Entries excerpted from a collection:
********

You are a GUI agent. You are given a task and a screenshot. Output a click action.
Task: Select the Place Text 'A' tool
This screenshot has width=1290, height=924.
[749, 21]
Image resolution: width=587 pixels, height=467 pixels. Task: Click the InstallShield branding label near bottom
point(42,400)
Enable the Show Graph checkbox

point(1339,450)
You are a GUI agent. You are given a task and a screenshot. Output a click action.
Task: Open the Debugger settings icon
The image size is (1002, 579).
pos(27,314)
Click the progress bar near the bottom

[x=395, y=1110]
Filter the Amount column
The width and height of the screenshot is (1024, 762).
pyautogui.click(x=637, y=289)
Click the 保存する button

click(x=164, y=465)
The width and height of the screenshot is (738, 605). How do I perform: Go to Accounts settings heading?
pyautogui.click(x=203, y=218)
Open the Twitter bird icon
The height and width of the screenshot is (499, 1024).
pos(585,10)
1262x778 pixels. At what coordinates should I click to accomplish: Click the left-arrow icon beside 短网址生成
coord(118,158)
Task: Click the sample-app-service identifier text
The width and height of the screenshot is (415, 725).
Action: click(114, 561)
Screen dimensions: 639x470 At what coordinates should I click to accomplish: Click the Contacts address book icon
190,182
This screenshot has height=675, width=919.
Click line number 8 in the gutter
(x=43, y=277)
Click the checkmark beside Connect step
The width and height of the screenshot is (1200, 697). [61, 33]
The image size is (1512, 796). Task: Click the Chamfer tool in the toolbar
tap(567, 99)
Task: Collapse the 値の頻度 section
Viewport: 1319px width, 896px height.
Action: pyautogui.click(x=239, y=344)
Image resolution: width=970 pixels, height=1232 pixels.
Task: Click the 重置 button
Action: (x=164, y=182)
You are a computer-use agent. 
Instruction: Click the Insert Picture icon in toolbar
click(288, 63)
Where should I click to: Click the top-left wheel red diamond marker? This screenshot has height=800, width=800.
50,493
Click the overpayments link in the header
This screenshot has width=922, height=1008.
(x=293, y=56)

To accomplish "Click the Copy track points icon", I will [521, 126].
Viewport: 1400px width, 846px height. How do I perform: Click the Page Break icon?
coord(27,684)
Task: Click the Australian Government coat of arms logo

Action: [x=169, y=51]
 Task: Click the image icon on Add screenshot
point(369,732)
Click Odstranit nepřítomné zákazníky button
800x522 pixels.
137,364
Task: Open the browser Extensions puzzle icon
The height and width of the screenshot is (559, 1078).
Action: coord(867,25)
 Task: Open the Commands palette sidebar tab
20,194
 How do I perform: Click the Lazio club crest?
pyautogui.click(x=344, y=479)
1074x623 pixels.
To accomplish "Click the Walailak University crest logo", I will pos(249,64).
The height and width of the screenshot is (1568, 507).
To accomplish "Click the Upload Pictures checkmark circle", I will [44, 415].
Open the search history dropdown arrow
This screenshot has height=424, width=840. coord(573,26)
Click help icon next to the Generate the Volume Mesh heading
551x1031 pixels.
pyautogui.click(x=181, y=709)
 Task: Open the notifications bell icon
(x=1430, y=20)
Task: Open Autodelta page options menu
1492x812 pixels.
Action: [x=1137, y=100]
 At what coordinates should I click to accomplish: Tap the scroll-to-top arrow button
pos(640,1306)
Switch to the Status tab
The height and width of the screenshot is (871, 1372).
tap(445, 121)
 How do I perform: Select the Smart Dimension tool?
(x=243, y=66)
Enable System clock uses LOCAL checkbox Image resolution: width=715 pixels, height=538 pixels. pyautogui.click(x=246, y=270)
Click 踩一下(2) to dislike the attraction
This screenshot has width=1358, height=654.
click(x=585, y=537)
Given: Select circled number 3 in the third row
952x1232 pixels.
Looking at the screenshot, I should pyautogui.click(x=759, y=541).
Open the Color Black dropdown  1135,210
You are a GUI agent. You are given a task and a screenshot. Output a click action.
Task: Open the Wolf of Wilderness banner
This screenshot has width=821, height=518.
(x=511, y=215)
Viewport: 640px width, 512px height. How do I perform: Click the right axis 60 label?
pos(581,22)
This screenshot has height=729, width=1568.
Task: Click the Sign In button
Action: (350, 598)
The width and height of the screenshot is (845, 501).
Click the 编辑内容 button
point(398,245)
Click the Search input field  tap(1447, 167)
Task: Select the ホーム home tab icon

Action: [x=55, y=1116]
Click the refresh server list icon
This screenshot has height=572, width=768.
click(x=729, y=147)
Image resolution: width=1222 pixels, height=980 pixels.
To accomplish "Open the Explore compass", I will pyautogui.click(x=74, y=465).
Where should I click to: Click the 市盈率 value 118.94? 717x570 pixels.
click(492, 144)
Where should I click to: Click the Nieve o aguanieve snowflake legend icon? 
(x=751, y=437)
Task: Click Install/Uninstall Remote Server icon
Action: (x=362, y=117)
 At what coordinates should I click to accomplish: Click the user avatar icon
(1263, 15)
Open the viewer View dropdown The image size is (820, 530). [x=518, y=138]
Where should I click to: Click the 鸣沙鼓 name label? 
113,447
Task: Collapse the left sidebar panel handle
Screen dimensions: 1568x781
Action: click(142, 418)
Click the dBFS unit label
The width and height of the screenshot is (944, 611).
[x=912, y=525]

********

Written task: Lay out these lines as a numbered list, skipping the blank lines. Cover every entry.

The answer:
1. You are a GUI agent. You are given a task and a screenshot. Output a click action.
2. Task: Select the Place Text 'A' tool
3. This screenshot has width=1290, height=924.
4. [749, 21]
5. Image resolution: width=587 pixels, height=467 pixels. Task: Click the InstallShield branding label near bottom
6. point(42,400)
7. Enable the Show Graph checkbox
8. point(1339,450)
9. You are a GUI agent. You are given a task and a screenshot. Output a click action.
10. Task: Open the Debugger settings icon
11. The image size is (1002, 579).
12. pos(27,314)
13. Click the progress bar near the bottom
14. [x=395, y=1110]
15. Filter the Amount column
16. The width and height of the screenshot is (1024, 762).
17. pyautogui.click(x=637, y=289)
18. Click the 保存する button
19. click(x=164, y=465)
20. The width and height of the screenshot is (738, 605). How do I perform: Go to Accounts settings heading?
21. pyautogui.click(x=203, y=218)
22. Open the Twitter bird icon
23. The height and width of the screenshot is (499, 1024).
24. pos(585,10)
25. 1262x778 pixels. At what coordinates should I click to accomplish: Click the left-arrow icon beside 短网址生成
26. coord(118,158)
27. Task: Click the sample-app-service identifier text
28. The width and height of the screenshot is (415, 725).
29. Action: click(114, 561)
30. Screen dimensions: 639x470 At what coordinates should I click to accomplish: Click the Contacts address book icon
31. 190,182
32. This screenshot has height=675, width=919.
33. Click line number 8 in the gutter
34. (x=43, y=277)
35. Click the checkmark beside Connect step
36. The width and height of the screenshot is (1200, 697). [61, 33]
37. The image size is (1512, 796). Task: Click the Chamfer tool in the toolbar
38. tap(567, 99)
39. Task: Collapse the 値の頻度 section
40. Viewport: 1319px width, 896px height.
41. Action: pyautogui.click(x=239, y=344)
42. Image resolution: width=970 pixels, height=1232 pixels.
43. Task: Click the 重置 button
44. Action: (x=164, y=182)
45. You are a computer-use agent. 
46. Instruction: Click the Insert Picture icon in toolbar
47. click(288, 63)
48. Where should I click to: Click the top-left wheel red diamond marker? This screenshot has height=800, width=800.
49. 50,493
50. Click the overpayments link in the header
51. This screenshot has width=922, height=1008.
52. (x=293, y=56)
53. To accomplish "Click the Copy track points icon", I will [521, 126].
54. Viewport: 1400px width, 846px height. How do I perform: Click the Page Break icon?
55. coord(27,684)
56. Task: Click the Australian Government coat of arms logo
57. Action: [x=169, y=51]
58.  Task: Click the image icon on Add screenshot
59. point(369,732)
60. Click Odstranit nepřítomné zákazníky button
61. 800x522 pixels.
62. 137,364
63. Task: Open the browser Extensions puzzle icon
64. The height and width of the screenshot is (559, 1078).
65. Action: coord(867,25)
66.  Task: Open the Commands palette sidebar tab
67. 20,194
68.  How do I perform: Click the Lazio club crest?
69. pyautogui.click(x=344, y=479)
70. 1074x623 pixels.
71. To accomplish "Click the Walailak University crest logo", I will pos(249,64).
72. The height and width of the screenshot is (1568, 507).
73. To accomplish "Click the Upload Pictures checkmark circle", I will [44, 415].
74. Open the search history dropdown arrow
75. This screenshot has height=424, width=840. coord(573,26)
76. Click help icon next to the Generate the Volume Mesh heading
77. 551x1031 pixels.
78. pyautogui.click(x=181, y=709)
79.  Task: Open the notifications bell icon
80. (x=1430, y=20)
81. Task: Open Autodelta page options menu
82. 1492x812 pixels.
83. Action: [x=1137, y=100]
84.  At what coordinates should I click to accomplish: Tap the scroll-to-top arrow button
85. pos(640,1306)
86. Switch to the Status tab
87. The height and width of the screenshot is (871, 1372).
88. tap(445, 121)
89.  How do I perform: Select the Smart Dimension tool?
90. (x=243, y=66)
91. Enable System clock uses LOCAL checkbox Image resolution: width=715 pixels, height=538 pixels. pyautogui.click(x=246, y=270)
92. Click 踩一下(2) to dislike the attraction
93. This screenshot has width=1358, height=654.
94. click(x=585, y=537)
95. Given: Select circled number 3 in the third row
96. 952x1232 pixels.
97. Looking at the screenshot, I should pyautogui.click(x=759, y=541).
98. Open the Color Black dropdown  1135,210
99. You are a GUI agent. You are given a task and a screenshot. Output a click action.
100. Task: Open the Wolf of Wilderness banner
101. This screenshot has width=821, height=518.
102. (x=511, y=215)
103. Viewport: 640px width, 512px height. How do I perform: Click the right axis 60 label?
104. pos(581,22)
105. This screenshot has height=729, width=1568.
106. Task: Click the Sign In button
107. Action: (350, 598)
108. The width and height of the screenshot is (845, 501).
109. Click the 编辑内容 button
110. point(398,245)
111. Click the Search input field  tap(1447, 167)
112. Task: Select the ホーム home tab icon
113. Action: [x=55, y=1116]
114. Click the refresh server list icon
115. This screenshot has height=572, width=768.
116. click(x=729, y=147)
117. Image resolution: width=1222 pixels, height=980 pixels.
118. To accomplish "Open the Explore compass", I will pyautogui.click(x=74, y=465).
119. Where should I click to: Click the 市盈率 value 118.94? 717x570 pixels.
120. click(492, 144)
121. Where should I click to: Click the Nieve o aguanieve snowflake legend icon? 
122. (x=751, y=437)
123. Task: Click Install/Uninstall Remote Server icon
124. Action: (x=362, y=117)
125.  At what coordinates should I click to accomplish: Click the user avatar icon
126. (1263, 15)
127. Open the viewer View dropdown The image size is (820, 530). [x=518, y=138]
128. Where should I click to: Click the 鸣沙鼓 name label? 
129. 113,447
130. Task: Collapse the left sidebar panel handle
131. Screen dimensions: 1568x781
132. Action: click(142, 418)
133. Click the dBFS unit label
134. The width and height of the screenshot is (944, 611).
135. [x=912, y=525]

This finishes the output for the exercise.